THE DATA –

-----

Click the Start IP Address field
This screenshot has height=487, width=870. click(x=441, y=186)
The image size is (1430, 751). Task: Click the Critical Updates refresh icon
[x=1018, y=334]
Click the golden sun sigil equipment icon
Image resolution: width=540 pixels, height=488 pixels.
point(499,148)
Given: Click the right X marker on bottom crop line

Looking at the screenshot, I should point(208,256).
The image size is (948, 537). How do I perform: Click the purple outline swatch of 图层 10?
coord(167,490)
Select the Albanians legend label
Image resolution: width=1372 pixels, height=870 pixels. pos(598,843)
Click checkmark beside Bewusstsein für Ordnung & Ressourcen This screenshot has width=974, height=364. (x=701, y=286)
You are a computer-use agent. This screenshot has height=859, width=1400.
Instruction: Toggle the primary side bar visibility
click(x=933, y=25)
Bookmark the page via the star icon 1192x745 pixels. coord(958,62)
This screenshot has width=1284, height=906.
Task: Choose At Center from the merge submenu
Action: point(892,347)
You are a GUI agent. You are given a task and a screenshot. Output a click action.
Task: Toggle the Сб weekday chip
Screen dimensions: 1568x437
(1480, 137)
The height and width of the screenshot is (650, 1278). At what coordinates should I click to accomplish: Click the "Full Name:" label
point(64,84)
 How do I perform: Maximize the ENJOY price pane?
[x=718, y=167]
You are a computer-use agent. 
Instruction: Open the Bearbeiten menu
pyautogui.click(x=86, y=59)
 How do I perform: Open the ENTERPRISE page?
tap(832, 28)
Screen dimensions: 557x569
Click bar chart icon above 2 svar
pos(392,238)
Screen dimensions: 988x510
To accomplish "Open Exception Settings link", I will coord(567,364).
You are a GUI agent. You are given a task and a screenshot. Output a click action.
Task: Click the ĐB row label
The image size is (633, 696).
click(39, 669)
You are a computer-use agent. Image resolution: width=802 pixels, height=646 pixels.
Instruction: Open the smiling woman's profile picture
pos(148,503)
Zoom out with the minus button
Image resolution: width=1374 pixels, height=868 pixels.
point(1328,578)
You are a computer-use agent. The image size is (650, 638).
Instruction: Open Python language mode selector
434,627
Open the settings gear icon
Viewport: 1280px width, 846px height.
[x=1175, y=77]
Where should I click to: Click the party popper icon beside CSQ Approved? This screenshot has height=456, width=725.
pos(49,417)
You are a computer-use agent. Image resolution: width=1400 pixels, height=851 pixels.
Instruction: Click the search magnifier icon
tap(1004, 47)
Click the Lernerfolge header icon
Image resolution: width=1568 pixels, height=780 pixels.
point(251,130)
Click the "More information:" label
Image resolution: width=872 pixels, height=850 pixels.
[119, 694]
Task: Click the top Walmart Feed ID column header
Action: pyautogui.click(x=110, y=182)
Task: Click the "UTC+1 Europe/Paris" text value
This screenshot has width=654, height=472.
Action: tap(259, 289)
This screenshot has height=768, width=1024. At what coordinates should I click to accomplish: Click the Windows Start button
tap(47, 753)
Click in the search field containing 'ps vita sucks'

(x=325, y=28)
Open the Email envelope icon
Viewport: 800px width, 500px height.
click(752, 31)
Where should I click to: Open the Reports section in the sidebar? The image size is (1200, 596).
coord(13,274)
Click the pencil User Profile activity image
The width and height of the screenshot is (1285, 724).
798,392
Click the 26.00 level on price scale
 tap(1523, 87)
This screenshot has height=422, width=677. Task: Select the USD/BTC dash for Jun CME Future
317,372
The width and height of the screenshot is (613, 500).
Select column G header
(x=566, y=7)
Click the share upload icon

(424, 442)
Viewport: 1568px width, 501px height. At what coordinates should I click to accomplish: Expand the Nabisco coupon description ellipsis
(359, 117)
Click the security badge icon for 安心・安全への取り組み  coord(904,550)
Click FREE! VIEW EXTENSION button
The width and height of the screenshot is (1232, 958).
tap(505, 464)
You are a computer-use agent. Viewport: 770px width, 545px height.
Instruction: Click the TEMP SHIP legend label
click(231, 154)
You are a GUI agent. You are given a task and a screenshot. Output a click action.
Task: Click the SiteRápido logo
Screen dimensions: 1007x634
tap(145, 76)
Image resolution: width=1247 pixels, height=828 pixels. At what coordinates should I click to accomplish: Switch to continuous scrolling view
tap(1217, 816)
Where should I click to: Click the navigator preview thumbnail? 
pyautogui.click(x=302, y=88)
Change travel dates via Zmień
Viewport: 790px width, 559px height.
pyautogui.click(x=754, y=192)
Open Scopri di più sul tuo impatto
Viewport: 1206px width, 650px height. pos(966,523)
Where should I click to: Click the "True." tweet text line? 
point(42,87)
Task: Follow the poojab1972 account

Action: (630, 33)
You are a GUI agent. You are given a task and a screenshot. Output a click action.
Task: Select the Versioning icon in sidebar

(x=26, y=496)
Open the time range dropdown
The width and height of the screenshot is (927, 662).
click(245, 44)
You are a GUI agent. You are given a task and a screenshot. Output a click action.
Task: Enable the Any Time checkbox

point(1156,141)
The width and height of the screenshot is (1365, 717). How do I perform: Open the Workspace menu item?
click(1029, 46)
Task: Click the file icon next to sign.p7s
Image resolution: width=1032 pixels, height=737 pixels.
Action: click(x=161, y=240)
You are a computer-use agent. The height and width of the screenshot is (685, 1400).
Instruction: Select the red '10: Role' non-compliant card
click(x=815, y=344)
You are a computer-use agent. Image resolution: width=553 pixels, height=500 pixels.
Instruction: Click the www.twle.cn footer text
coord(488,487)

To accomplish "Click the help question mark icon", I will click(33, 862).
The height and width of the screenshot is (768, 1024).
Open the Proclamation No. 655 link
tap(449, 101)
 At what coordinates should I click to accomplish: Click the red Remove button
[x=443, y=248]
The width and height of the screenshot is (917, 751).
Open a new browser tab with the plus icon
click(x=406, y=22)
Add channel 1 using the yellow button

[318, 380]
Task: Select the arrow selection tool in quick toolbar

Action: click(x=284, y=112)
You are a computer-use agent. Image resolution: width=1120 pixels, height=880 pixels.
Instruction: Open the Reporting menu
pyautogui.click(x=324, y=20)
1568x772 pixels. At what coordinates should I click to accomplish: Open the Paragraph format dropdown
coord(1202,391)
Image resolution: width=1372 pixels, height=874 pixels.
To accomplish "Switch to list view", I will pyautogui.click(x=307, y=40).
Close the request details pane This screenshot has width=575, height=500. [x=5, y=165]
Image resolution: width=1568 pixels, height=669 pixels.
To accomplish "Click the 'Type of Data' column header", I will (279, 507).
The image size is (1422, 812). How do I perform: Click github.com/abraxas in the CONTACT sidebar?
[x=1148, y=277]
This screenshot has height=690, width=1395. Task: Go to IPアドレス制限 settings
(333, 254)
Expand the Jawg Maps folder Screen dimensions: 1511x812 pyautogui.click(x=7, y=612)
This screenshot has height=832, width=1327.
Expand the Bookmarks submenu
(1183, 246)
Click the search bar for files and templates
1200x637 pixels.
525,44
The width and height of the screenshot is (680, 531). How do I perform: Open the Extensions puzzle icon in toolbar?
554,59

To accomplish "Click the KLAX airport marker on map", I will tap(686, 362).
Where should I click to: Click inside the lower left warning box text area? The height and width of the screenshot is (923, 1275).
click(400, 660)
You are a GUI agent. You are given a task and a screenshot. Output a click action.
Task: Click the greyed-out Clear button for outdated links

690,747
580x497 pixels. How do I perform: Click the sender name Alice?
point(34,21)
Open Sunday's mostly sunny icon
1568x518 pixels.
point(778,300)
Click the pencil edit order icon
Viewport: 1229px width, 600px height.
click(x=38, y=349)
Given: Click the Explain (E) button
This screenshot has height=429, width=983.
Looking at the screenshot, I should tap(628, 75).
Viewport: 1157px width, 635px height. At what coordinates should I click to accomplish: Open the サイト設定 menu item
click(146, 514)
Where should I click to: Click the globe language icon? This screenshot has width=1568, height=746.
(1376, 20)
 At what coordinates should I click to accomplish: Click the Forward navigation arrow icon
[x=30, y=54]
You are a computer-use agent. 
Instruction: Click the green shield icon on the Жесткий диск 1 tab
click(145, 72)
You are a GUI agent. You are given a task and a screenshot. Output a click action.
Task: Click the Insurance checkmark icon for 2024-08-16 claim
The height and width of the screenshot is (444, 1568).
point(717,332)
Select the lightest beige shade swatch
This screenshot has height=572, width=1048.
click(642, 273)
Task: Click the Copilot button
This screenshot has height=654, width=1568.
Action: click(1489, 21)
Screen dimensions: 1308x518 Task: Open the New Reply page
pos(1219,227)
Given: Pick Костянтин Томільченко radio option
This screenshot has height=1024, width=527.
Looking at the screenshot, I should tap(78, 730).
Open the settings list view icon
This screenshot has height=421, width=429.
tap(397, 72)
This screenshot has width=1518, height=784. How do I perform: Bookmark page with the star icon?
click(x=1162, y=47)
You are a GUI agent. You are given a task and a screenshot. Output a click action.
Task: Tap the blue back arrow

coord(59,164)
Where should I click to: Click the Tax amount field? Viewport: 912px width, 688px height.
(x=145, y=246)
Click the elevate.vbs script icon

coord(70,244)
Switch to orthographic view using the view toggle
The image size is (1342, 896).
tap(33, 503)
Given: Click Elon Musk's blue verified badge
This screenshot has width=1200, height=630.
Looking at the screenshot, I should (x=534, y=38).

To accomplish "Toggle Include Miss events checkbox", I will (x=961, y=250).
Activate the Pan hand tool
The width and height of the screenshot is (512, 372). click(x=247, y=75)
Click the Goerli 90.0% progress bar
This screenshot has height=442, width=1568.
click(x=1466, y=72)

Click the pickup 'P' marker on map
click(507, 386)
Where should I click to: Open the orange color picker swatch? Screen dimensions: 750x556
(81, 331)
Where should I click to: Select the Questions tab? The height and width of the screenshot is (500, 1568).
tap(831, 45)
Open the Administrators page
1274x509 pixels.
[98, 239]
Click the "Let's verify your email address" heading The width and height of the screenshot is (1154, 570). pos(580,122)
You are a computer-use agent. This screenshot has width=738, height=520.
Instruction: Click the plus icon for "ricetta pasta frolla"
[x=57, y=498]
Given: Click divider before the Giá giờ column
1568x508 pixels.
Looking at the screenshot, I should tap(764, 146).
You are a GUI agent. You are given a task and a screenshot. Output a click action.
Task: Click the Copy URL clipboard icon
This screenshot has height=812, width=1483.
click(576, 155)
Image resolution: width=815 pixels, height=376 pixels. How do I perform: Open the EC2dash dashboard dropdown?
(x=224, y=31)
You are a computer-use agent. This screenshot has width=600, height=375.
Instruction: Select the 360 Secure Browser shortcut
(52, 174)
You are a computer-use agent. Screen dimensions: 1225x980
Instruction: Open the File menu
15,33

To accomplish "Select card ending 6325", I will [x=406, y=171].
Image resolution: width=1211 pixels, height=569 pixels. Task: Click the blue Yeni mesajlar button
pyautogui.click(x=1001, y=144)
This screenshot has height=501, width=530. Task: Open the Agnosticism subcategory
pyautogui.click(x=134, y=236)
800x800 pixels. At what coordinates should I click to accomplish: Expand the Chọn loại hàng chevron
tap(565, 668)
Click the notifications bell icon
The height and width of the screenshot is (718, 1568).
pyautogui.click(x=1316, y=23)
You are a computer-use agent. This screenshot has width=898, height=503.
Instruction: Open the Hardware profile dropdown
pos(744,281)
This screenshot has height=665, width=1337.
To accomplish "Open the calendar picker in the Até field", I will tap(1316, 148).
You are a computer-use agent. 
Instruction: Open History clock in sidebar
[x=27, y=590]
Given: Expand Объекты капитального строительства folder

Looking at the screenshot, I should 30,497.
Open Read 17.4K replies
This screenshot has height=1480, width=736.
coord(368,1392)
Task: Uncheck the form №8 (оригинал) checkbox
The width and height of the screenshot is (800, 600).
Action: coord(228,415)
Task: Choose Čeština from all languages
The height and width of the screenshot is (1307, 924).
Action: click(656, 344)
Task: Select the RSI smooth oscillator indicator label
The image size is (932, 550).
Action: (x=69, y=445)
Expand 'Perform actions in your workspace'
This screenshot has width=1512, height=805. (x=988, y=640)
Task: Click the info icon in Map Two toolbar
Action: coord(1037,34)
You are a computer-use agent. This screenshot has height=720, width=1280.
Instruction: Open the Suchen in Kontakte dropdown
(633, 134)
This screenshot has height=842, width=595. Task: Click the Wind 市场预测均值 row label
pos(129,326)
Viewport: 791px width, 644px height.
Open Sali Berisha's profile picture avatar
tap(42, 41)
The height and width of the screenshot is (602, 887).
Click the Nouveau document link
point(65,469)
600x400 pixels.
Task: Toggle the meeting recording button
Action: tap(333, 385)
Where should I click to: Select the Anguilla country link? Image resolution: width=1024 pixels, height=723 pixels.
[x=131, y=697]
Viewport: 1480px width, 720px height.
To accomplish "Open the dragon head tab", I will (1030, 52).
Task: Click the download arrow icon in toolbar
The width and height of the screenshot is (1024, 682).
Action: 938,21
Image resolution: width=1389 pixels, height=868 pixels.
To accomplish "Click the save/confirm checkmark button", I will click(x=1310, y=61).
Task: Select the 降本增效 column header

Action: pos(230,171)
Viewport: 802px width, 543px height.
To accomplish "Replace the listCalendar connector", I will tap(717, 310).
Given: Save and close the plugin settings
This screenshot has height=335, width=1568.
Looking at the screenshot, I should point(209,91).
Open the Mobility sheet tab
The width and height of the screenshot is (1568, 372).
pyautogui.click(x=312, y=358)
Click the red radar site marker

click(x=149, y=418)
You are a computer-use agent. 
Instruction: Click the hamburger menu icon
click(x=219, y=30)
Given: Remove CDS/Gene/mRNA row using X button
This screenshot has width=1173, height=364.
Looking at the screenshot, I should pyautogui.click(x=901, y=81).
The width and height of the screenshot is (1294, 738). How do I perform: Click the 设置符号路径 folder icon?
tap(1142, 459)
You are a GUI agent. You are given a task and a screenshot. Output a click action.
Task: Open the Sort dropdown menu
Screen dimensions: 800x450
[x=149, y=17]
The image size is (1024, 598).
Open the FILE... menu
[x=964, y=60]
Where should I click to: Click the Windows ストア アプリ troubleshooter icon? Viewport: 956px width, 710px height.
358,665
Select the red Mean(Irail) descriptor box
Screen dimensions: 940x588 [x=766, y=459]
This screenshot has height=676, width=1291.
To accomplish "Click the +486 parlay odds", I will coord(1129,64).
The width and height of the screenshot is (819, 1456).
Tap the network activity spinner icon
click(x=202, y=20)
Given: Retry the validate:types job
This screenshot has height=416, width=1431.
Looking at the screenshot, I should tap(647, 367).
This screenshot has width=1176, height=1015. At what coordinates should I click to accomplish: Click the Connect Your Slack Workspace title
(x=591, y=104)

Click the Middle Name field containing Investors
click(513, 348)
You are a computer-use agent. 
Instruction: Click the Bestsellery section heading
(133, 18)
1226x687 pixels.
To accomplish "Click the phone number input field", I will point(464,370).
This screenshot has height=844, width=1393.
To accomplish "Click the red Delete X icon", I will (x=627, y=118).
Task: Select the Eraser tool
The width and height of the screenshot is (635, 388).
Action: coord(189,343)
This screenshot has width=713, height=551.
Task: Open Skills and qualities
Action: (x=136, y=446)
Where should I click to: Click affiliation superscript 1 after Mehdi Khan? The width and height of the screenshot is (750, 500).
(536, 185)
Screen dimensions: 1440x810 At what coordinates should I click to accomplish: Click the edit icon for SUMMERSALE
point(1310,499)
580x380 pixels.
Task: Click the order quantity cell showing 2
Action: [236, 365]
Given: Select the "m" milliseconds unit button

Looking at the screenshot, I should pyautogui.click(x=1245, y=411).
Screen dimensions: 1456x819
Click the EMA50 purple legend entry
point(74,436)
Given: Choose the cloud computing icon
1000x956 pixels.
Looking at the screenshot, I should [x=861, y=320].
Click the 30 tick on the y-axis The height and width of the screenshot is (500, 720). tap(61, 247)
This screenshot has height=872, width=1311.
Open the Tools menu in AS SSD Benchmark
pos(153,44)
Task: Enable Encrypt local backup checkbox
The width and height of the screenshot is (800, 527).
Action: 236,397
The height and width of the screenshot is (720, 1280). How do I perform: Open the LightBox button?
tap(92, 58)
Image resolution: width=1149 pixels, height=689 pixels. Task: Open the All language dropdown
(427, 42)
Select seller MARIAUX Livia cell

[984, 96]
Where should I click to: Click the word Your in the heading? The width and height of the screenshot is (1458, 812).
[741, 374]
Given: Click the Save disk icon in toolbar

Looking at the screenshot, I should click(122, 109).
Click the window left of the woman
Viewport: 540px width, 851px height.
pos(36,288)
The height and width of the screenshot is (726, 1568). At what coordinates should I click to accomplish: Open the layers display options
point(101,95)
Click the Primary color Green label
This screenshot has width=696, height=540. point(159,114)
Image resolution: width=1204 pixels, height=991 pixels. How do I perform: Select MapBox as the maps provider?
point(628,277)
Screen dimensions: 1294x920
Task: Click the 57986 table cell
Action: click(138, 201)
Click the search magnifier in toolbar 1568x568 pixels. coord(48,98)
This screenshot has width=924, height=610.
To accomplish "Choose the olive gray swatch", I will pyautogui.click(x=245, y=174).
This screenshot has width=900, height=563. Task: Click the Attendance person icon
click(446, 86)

-----

WORK TASK –
The word "checkmark" is the filter: copy every line of the listing above that contains it.

WORKED SOLUTION –
Click checkmark beside Bewusstsein für Ordnung & Ressourcen This screenshot has width=974, height=364. (x=701, y=286)
Task: Click the Insurance checkmark icon for 2024-08-16 claim
To accomplish "Click the save/confirm checkmark button", I will click(x=1310, y=61).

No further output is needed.